======== 本文抜粋

真鍋徹也 Episode3:逆境を越えて。 | KeyPage(キーページ):起業家の「人生を変えたキッカケ」を届けるメディア

» 真鍋徹也 Episode3:逆境を越えて。

和太鼓にも夢中になりながら、世界にも興味のあった僕。バックパッカーで東南アジアを回ったりした。勤める店も変わった。
新しい店の近くのコンビニにかわいい店員さんがいた。福島のじいちゃん譲りなのか、店員さんでも何でも声を掛けちゃう僕だ。
相手も心を開いてくれて、天邪鬼のコンサートに誘ったり、メールでやり取りしたりするくらいの仲になった。

2度目のバックパッカーから帰国してすぐに会いに行った。付き合ってくれと言うと、「結婚を考えてくれるなら」と言う。
しばらく彼女も要らないと思っていた僕だけど、なぜかこの子とは結婚する気がした。
いろんな事があってたくさん傷ついてきて、不安になってしまいがちなこの子を、守ってあげたいとも思った。
これまでの男とは違う……そう、示したかった。要するに、惚れたってことだ。

付き合う前からマジメな子だなと思っていたけど、付き合ってみて、価値観の違いに驚いた。
「え、女友達とメシ食うのが浮気?? 」
それはないだろうと思ったものの、話し合って折り合いの付きそうな感じでもない。
別に何事もない仲だけど、女友達と会う時には彼女に隠れて行った。

ある日、彼女と会っていてトイレから戻ってくると、彼女は鬼の形相をしていた。右手に僕のケータイを握り締めている。
「何なのよ、この女」
ついこのあいだ女友達と会ったのがバレたのだ。

「友達だよ。何にもないけど、お前が嫌がるから黙ってたんだよ」
「嘘つき! 女と会うのは浮気よ! 会わないって約束したじゃない! 」
「約束したけど、俺は友達と会うのを浮気だと思ってないんだよ。何にもしてないんだし」
謝りながらも、納得もできない。僕のなかでは浮気じゃないんだから。友達として会ってメシ食っただけなんだから。
途方に暮れる僕に、彼女は言った。

「嘘は嘘だわ。あなた、ダサい男なのね」

新しい職場では、太鼓をやっていることを理由に嫌がらせを受けていた。稽古に出させてもらう約束で入ったものの、守ってもらえない。
人より何時間も早く出勤し、仕込みを終えて、稽古に抜けようとすると、あれもこれもと仕事を押し付けられる。少人数の職場で、逃げ場がなかった。
勤めてしばらくになるので、仕事上の責任もある。プレッシャーもある。
目を閉じるとサンマが何匹も浮かぶ。「全部捌かなきゃ、間に合わせなきゃ……」なんてうなされて、寝ても寝た気がしない。

================
======== 資料

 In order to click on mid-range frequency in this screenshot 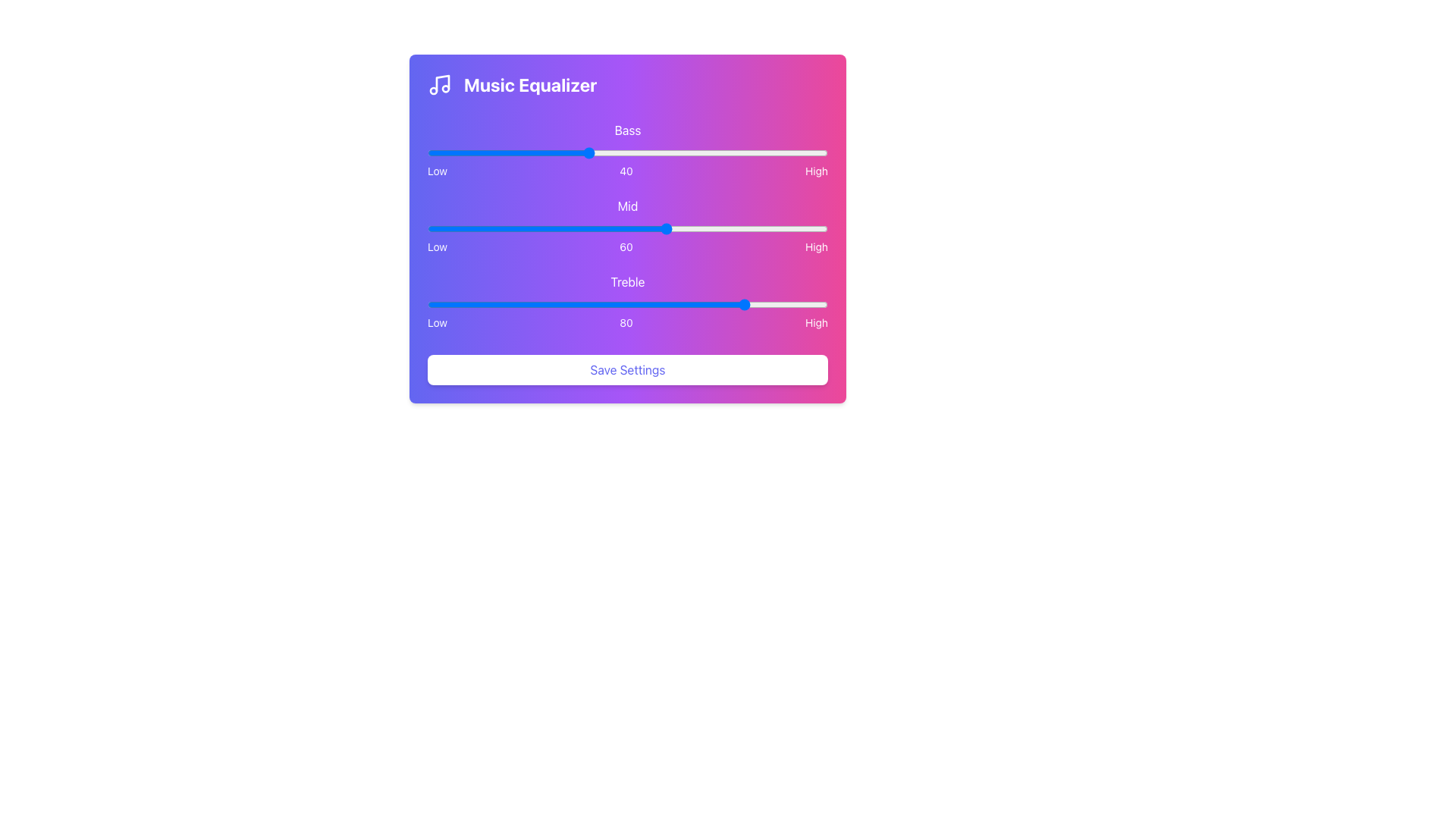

================

課題指示:
a – 次の(i)〜(iii)が本文と一致するかどうか、それぞれ「はい」か「いいえ」で答え、判断の根拠となる本文の言葉をそのまま引用せよ。
(i) 筆者はバックパッカーとして東南アジアを回ったことがある。
(ii) 彼女は女友達と会うことを浮気ではないと考えていた。
(iii) 新しい職場は大人数の職場だった。
b – 本文の「これまでの男とは違う……そう、示したかった。要するに、惚れたってことだ。」から「のケータイを握り締めている。」までの部分を、一字も変えずに書き写してください。
c – 本文で、筆者が付き合ってくれと言ったとき、コンビニの店員だった相手は何と答えたか。

解答:
a –
(i) はい。「バックパッカーで東南アジアを回ったりした」
(ii) いいえ。「女と会うのは浮気よ」
(iii) いいえ。「少人数の職場で、逃げ場がなかった」

b –
これまでの男とは違う……そう、示したかった。要するに、惚れたってことだ。

付き合う前からマジメな子だなと思っていたけど、付き合ってみて、価値観の違いに驚いた。
「え、女友達とメシ食うのが浮気?? 」
それはないだろうと思ったものの、話し合って折り合いの付きそうな感じでもない。
別に何事もない仲だけど、女友達と会う時には彼女に隠れて行った。

ある日、彼女と会っていてトイレから戻ってくると、彼女は鬼の形相をしていた。右手に僕のケータイを握り締めている。

c – 「結婚を考えてくれるなら」と答えた。